Problem details:
Return each line of the records holding the string "Expand".

Supplied information:
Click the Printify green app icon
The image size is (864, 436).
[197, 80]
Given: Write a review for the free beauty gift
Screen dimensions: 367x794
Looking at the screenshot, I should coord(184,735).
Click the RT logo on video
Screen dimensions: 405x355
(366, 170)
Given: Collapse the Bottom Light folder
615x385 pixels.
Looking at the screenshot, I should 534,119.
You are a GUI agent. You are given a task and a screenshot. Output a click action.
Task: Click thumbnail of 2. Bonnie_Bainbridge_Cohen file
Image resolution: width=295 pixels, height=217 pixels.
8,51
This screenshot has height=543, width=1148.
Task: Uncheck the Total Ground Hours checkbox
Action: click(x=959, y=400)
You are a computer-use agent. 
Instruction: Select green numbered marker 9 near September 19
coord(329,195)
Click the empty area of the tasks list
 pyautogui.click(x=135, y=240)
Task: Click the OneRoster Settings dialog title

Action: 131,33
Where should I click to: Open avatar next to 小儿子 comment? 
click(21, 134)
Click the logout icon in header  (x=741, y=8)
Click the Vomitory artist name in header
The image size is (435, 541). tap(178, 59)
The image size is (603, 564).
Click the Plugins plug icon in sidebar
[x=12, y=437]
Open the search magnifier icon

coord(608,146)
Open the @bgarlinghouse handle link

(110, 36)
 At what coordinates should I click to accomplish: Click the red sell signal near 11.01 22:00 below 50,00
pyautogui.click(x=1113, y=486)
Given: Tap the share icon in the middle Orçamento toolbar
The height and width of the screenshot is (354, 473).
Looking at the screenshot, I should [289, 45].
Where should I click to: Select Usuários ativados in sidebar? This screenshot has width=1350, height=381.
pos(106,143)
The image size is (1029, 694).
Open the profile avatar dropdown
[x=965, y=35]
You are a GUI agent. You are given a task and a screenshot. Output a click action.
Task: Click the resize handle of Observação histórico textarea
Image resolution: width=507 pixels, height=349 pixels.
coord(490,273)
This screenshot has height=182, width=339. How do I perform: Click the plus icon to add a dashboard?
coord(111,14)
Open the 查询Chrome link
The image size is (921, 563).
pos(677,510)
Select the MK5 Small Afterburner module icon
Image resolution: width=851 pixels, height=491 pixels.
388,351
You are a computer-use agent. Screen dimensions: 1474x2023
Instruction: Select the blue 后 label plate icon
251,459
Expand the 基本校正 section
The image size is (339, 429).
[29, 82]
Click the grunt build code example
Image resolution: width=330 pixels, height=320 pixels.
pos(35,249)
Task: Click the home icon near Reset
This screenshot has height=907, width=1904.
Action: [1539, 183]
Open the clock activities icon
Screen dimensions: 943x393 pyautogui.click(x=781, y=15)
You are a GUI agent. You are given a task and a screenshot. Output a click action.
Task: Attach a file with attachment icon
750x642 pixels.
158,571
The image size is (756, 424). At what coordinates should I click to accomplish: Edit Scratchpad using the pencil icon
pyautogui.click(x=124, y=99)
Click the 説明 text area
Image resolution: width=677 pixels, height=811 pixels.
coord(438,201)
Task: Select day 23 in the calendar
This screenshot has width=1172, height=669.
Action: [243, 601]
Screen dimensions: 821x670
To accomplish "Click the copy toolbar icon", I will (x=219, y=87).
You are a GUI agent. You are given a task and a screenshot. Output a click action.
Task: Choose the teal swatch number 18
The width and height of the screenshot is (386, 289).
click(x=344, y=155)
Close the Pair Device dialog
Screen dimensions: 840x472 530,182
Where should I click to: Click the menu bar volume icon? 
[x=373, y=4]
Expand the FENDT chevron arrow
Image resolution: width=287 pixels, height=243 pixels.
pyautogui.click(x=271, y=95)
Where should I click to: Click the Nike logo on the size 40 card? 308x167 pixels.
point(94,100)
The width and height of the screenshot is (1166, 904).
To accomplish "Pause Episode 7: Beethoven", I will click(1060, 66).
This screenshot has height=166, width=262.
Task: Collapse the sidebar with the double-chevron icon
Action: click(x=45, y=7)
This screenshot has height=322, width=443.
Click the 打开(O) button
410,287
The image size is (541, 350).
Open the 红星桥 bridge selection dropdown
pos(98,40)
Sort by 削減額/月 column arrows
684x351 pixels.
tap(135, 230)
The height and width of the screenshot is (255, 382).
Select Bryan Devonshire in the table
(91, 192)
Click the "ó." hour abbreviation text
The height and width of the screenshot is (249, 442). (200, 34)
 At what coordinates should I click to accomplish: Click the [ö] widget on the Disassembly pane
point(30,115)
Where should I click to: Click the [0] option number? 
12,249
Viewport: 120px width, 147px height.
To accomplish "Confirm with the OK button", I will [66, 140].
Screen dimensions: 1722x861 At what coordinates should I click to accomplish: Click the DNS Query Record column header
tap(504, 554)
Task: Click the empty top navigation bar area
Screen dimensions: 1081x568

Expected output:
Expand the 基本校正 section
Expand the FENDT chevron arrow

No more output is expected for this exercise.